** Supplied data follows **

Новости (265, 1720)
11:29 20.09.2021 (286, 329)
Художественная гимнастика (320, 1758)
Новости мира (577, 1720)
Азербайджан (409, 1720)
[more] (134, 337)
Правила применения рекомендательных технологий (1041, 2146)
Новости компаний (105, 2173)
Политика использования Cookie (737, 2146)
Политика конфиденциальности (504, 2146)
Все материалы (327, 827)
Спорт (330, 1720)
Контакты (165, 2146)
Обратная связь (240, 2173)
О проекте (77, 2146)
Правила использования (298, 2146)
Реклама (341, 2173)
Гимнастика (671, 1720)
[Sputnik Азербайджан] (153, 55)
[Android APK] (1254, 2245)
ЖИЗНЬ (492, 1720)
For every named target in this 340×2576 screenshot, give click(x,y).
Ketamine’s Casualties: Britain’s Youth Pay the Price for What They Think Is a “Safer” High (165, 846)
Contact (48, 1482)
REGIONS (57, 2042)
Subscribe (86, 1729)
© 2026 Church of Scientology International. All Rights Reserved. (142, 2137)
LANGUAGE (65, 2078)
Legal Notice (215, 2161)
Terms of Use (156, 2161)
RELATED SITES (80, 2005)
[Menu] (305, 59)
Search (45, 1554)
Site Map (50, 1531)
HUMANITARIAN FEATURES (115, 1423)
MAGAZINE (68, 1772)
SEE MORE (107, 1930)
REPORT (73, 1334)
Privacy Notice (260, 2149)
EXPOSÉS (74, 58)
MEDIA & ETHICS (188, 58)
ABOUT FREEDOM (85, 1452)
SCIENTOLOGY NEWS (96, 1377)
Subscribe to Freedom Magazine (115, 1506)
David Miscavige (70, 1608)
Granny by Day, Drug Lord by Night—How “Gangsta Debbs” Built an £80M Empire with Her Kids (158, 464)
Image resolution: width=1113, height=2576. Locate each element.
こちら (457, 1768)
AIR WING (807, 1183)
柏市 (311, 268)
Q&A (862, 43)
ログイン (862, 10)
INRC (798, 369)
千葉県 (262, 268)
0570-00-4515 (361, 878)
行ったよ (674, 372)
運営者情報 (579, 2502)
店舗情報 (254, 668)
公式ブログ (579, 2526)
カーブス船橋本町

** End of Supplied data **

§ **Problem statement**
The whole listing above is to be copied exactly.

§ **Solution**
Новости (265, 1720)
11:29 20.09.2021 (286, 329)
Художественная гимнастика (320, 1758)
Новости мира (577, 1720)
Азербайджан (409, 1720)
[more] (134, 337)
Правила применения рекомендательных технологий (1041, 2146)
Новости компаний (105, 2173)
Политика использования Cookie (737, 2146)
Политика конфиденциальности (504, 2146)
Все материалы (327, 827)
Спорт (330, 1720)
Контакты (165, 2146)
Обратная связь (240, 2173)
О проекте (77, 2146)
Правила использования (298, 2146)
Реклама (341, 2173)
Гимнастика (671, 1720)
[Sputnik Азербайджан] (153, 55)
[Android APK] (1254, 2245)
ЖИЗНЬ (492, 1720)
For every named target in this 340×2576 screenshot, give click(x,y).
Ketamine’s Casualties: Britain’s Youth Pay the Price for What They Think Is a “Safer” High (165, 846)
Contact (48, 1482)
REGIONS (57, 2042)
Subscribe (86, 1729)
© 2026 Church of Scientology International. All Rights Reserved. (142, 2137)
LANGUAGE (65, 2078)
Legal Notice (215, 2161)
Terms of Use (156, 2161)
RELATED SITES (80, 2005)
[Menu] (305, 59)
Search (45, 1554)
Site Map (50, 1531)
HUMANITARIAN FEATURES (115, 1423)
MAGAZINE (68, 1772)
SEE MORE (107, 1930)
REPORT (73, 1334)
Privacy Notice (260, 2149)
EXPOSÉS (74, 58)
MEDIA & ETHICS (188, 58)
ABOUT FREEDOM (85, 1452)
SCIENTOLOGY NEWS (96, 1377)
Subscribe to Freedom Magazine (115, 1506)
David Miscavige (70, 1608)
Granny by Day, Drug Lord by Night—How “Gangsta Debbs” Built an £80M Empire with Her Kids (158, 464)
Image resolution: width=1113, height=2576. Locate each element.
こちら (457, 1768)
AIR WING (807, 1183)
柏市 (311, 268)
Q&A (862, 43)
ログイン (862, 10)
INRC (798, 369)
千葉県 (262, 268)
0570-00-4515 (361, 878)
行ったよ (674, 372)
運営者情報 (579, 2502)
店舗情報 (254, 668)
公式ブログ (579, 2526)
カーブス船橋本町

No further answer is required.